__To do__
Please return the lines below verbatim, beginning at the one that has "Task: Collapse the BBF0_8 code block" and stopping after the one that has "Select the Token configuration icon", and add no other lines.

Stored data
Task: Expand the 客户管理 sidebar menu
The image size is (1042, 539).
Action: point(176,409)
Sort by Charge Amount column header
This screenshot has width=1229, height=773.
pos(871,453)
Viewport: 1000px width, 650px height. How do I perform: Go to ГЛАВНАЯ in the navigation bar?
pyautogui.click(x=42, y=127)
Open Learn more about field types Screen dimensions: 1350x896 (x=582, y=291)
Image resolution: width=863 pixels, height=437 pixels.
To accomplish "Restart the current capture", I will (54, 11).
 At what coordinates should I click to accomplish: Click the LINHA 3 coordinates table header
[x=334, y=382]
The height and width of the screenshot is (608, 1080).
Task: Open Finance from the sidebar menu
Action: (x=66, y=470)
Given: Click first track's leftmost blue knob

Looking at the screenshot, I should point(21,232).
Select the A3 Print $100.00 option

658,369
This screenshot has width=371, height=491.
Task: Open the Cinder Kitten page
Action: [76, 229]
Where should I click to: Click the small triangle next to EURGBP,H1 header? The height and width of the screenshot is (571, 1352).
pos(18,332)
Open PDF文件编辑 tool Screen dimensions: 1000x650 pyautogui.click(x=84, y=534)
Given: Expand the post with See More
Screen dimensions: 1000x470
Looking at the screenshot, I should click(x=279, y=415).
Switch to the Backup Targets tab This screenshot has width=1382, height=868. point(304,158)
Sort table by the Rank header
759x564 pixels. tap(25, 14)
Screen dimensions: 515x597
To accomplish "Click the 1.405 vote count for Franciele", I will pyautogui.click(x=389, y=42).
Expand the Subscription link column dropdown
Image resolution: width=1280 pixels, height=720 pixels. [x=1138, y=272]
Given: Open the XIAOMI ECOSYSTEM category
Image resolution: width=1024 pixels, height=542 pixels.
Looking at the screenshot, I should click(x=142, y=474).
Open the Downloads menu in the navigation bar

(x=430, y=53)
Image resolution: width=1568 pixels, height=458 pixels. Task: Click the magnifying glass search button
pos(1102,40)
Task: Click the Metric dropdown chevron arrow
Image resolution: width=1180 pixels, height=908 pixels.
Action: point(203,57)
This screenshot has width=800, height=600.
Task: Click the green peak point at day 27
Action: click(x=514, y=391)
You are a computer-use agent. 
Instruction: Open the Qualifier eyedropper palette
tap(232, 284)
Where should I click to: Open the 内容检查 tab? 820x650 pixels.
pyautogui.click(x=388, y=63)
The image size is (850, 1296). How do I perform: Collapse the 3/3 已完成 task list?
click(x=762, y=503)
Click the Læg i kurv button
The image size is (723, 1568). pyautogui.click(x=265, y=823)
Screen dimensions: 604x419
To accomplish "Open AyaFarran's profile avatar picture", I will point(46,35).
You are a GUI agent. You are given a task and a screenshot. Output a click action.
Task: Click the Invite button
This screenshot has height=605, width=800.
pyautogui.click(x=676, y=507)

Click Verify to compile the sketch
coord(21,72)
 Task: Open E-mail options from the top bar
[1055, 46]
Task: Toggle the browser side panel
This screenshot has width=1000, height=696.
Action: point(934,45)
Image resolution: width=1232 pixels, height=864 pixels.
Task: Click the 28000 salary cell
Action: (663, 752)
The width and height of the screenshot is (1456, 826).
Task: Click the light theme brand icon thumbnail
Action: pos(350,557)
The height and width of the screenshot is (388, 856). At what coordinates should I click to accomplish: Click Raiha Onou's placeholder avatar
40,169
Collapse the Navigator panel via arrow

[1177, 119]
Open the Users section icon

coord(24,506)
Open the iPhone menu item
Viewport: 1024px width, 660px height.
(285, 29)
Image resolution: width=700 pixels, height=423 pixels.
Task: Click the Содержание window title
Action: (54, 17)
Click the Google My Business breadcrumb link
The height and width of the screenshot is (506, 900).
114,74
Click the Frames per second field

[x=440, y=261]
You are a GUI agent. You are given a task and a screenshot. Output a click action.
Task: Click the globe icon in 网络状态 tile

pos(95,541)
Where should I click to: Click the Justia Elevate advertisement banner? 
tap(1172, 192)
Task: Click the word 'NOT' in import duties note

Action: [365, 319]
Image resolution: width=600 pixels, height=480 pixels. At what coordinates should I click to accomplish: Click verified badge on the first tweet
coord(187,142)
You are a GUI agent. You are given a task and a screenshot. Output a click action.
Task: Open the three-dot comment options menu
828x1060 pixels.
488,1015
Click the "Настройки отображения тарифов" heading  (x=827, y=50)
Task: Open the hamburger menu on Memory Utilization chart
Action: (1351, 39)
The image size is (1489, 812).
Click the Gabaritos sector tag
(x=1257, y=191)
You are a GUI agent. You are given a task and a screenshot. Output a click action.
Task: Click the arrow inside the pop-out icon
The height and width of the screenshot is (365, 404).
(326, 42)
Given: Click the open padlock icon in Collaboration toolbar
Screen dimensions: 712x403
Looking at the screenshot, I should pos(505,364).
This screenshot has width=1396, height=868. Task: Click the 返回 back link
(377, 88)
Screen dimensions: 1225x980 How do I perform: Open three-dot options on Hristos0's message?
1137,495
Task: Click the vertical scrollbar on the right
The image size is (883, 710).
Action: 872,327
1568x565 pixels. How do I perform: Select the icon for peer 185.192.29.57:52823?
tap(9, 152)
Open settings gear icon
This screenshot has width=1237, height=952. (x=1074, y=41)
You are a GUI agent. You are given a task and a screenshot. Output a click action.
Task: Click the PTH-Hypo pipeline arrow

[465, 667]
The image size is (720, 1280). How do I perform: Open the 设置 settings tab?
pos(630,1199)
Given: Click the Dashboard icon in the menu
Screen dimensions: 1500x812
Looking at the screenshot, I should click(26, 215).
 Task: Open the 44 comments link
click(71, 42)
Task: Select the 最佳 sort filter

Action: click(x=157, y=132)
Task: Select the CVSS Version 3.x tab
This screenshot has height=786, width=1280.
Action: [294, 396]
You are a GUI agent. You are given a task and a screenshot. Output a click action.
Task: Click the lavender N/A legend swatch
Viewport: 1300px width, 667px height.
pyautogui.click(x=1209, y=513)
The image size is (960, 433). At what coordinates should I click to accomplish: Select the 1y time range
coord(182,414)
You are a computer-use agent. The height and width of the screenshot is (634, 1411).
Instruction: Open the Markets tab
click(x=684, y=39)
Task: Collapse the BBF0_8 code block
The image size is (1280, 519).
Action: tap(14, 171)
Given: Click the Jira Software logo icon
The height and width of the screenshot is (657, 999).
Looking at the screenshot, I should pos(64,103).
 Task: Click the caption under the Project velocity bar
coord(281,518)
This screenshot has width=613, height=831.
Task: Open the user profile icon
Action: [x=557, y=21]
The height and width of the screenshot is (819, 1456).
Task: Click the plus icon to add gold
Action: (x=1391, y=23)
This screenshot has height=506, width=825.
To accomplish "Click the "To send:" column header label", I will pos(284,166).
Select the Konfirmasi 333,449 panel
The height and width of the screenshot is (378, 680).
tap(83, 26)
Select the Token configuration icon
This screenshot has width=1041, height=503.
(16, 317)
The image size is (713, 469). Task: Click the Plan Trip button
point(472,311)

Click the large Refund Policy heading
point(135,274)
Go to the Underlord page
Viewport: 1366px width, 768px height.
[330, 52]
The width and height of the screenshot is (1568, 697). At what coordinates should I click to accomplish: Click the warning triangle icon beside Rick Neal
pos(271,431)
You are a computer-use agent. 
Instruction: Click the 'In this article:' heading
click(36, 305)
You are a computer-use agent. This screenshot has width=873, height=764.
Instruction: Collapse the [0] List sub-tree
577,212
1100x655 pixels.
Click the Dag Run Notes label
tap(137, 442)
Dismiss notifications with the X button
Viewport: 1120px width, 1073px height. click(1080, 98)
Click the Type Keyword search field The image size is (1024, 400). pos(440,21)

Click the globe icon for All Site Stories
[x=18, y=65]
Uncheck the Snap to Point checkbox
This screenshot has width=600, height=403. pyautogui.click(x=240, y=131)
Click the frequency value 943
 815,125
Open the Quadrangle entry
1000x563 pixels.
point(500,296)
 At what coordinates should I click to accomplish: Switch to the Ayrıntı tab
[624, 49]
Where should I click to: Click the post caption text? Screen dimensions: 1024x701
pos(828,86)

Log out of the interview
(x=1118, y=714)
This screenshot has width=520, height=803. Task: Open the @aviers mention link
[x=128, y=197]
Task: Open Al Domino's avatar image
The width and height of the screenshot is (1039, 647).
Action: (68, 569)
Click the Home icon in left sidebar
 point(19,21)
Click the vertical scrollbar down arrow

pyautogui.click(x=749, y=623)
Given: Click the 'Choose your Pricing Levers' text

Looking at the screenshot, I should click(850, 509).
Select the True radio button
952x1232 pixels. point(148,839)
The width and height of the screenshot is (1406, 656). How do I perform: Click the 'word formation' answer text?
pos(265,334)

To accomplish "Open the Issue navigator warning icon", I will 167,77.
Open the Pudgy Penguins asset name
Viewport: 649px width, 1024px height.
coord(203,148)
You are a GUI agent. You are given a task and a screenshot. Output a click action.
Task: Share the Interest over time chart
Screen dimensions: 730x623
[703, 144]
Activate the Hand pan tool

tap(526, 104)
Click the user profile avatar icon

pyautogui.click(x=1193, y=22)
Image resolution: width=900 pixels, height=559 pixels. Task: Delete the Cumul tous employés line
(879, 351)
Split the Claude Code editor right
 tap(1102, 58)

__Exercise output__
Task: Collapse the BBF0_8 code block
The image size is (1280, 519).
Action: tap(14, 171)
Given: Click the Jira Software logo icon
The height and width of the screenshot is (657, 999).
Looking at the screenshot, I should pos(64,103).
 Task: Click the caption under the Project velocity bar
coord(281,518)
This screenshot has width=613, height=831.
Task: Open the user profile icon
Action: [x=557, y=21]
The height and width of the screenshot is (819, 1456).
Task: Click the plus icon to add gold
Action: (x=1391, y=23)
This screenshot has height=506, width=825.
To accomplish "Click the "To send:" column header label", I will pos(284,166).
Select the Konfirmasi 333,449 panel
The height and width of the screenshot is (378, 680).
tap(83, 26)
Select the Token configuration icon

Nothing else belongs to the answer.